20 Aralık 2020 Pazar

râbia hatun...

 


            ENİS BATUR         

RÂBİA HÂTUN / ARAŞTIRMA-ŞİİR / YKY / 2000 / 174 sayfa

Enis Batur’un –geçte olsa- keşfettiği bir başka konu bir başka edebi tartışmadır, Rabia Hatun meselesi. 1948 yılında ortaya çıkan bu tartışmada özellikle İsmail Hami Danışmend ile Nihad Sami Banarlı arasında başlayan edebi tartışmanın, karşılıklı hakaretlerle amacından uzaklaşarak mahkemelere gitmesi de konuyu bir hayli ilginç kılmaktadır. Konuyu uzatmaya niyetim yok; sadece gelişimi hakkındaki bilgileri çok kısa olarak sizlere aktaracağım.
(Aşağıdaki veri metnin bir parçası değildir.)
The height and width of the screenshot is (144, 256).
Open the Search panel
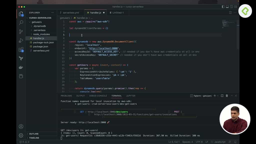coord(21,23)
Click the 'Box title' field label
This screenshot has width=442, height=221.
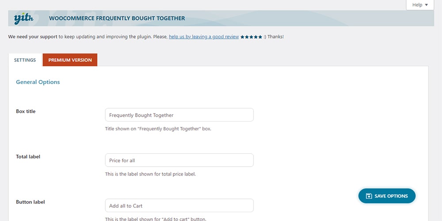[26, 111]
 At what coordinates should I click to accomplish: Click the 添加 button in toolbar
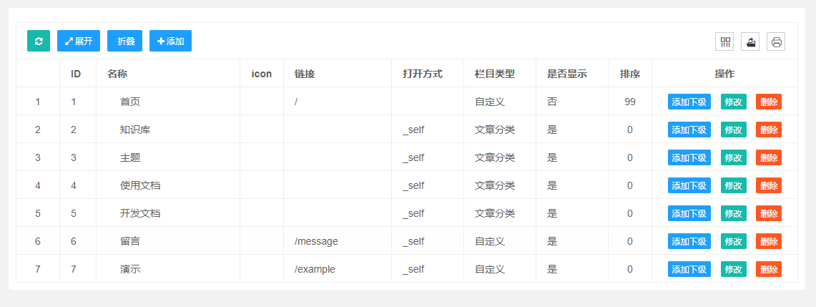click(x=171, y=41)
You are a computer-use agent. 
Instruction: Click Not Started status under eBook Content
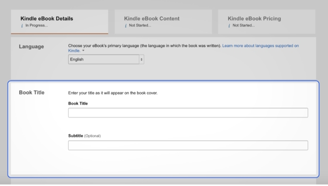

Ayrıntıları detaylı incelemek isteyen kişiler bu kitabı satın alarak konuya vakıf olabilirler.

Rabia Hatun, İsmail Hami Danışmend’in erken yaşta ölen eşi Nazan (Danışmend) Hanıma ait şiirlerdir. İsmail Hami Bey, isim vermeden –eşinin isteği üzerine- bu şiirlerden birkaçını dost sohbetlerinde “bakın ne buldum” diyerek arkadaşlarına okur. Birkaç beyitlik bu divan tarzında yazılan şiirler beğenilir ve kulaktan kulağa yayılır. Piyasada Rabia Hatun hakkında hiçbir bilgi, şiir ve tanım yokken gizli bir üne kavuşur. İsmail Hami Bey de sesini çıkarmaz. Hatta Rabia Hatunun piyasada dolaşan bu birkaç şiiri Erzurum Şairleri seçkisine dahi girer. Bu –gizli- şair 15. yüzyıl şairi olarak dahi nitelenir. 1947-1949 yıllarında yayınlanan Aile Dergisi’nde bu şiirler diğer ilave şiirlerle birlikte neşredilince kızılca kıyamet kopar. Nihad Sami Banarlı: “Bu şiirlerin değil 15. yüzyıl bugünün şiiri olduğunu ve kafiye bakımından da eksik olduğunu” iddia eder. 1948 ve 1949 yıllarında bu tartışma bir hayli sertleşir ve uzar. Sonuçta İsmail Hami Danışmend: “Şiirlerin erken yaşta vefat eden eşine ait olduğunu ve bunu daha önce de dost toplantılarında söylediğini” belirterek kapa(t)mak ister. İddialara şiirleri karısının değil İsmail Hami beyin yazdığı savları da bu açıklamadan sonra eklenir. Nihayetinde konu kapanır kapanmasına ancak hala Rabia Hatunun yaşadığına inananlar yok değildir…

Sonuç olarak belli bir dönem edebiyatımızda yer alan bu tartışma-lar- aslında geleneksel şiir tartışmalarından kopuşun son sesleridir. Tartışmayı yapan kişilerin Osmanlı tarihi ve edebiyatı üzerine tartışan konuşan son değerli müellifler, hocalar olması da konunun diğer dikkat çekici tarafıdır.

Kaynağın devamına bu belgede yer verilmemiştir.